Justification: The experimental setting of all experiment is described in details, either in the main article (Sections 4.2 and 5) or in the supplementary material (Appendices C.1 and D).

7. Experiment Statistical Significance

Question: Does the paper report error bars suitably and correctly defined or other appropriate information about the statistical significance of the experiments?

Answer: [Yes]

Justification: In toy experiments, we do report error bars corresponding to the standarddeviation across several 5 runs (cf. Tables 1 and 6). For real-world datasets, however, error bars are not reported because it would be too computationally expensive.
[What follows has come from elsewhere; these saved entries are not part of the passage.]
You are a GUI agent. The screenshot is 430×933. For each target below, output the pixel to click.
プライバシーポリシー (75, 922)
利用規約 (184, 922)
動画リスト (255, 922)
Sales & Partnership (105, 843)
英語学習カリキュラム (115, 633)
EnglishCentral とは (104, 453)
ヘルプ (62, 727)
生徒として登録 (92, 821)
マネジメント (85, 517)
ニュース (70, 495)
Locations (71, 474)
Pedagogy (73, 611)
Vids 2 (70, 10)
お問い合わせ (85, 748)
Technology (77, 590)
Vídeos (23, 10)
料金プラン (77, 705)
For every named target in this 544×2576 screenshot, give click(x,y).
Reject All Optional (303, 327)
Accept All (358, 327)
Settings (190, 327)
This is customary in computer vision and practiced by all competing baselines.

8. Experiments Compute Resources

Question: For each experiment, does the paper provide sufficient information on the computer resources (type of compute workers, memory, time of execution) needed to reproduce the experiments?

Answer: [Yes]

Justification: Compute resources are described in Appendix D.3.

9. Code Of Ethics

Question: Does the research conducted in the paper conform, in every respect, with the Neur IPS Code of Ethics https://neurips.cc/public/Ethics Guidelines?

Answer: [Yes]

Justification: Our experiments comply with Neur IPS Code of Ethics. For instance, we only work with well-known publicly available datasets.

10. Broader Impacts

Question: Does the paper discuss both potential positive societal impacts and negative societal impacts of the work performed?

Answer: [NA]

Justification: This is a foundational work on 3D human pose lifting, and is hence not tied to any particular application. We do not believe that the enhancements it proposes could be used to make existing 3D human pose technology more dangerous in any way.

11. Safeguards

Question: Does the paper describe safeguards that have been put in place for responsible release of data or models that have a high risk for misuse (e.g., pretrained language models, image generators, or scraped datasets)?

Answer: [NA]

Justification: The paper poses no such risks.

12. Licenses for existing assets

Question: Are the creators or original owners of assets (e.g., code, data, models), used in the paper, properly credited and are the license and terms of use explicitly mentioned and properly respected?

Answer: [Yes]

Justification: The main assets used in this work are the human pose datasets Human 3.6M and MPI-INF-3DHP, whose papers are duely cited. We also provide their licenses, availability conditions and download URL in the supplementary material (Appendix D.3).

13. New Assets

Question: Are new assets introduced in the paper well documented and is the documentation provided alongside the assets?

Answer: [Yes]

Justification: The only asset introduced in this paper is the experimental code, which is well documented in the its own README.md file a provided alongside its (open) license.

14. Crowdsourcing and Research with Human Subjects

Question: For crowdsourcing experiments and research with human subjects, does the paper include the full text of instructions given to participants and screenshots, if applicable, as well as details about compensation (if any)?

Answer: [NA]

Justification: The paper does not involve crowdsourcing nor research with human subjects.

15. Institutional Review Board (IRB) Approvals or Equivalent for Research with Human Subjects Question: Does the paper describe potential risks incurred by study participants, whether such risks were disclosed to the subjects, and whether Institutional Review Board (IRB) approvals (or an equivalent approval/review based on the requirements of your country or institution) were obtained? Answer: [NA] Justification: The paper does not involve crowdsourcing nor research with human subjects.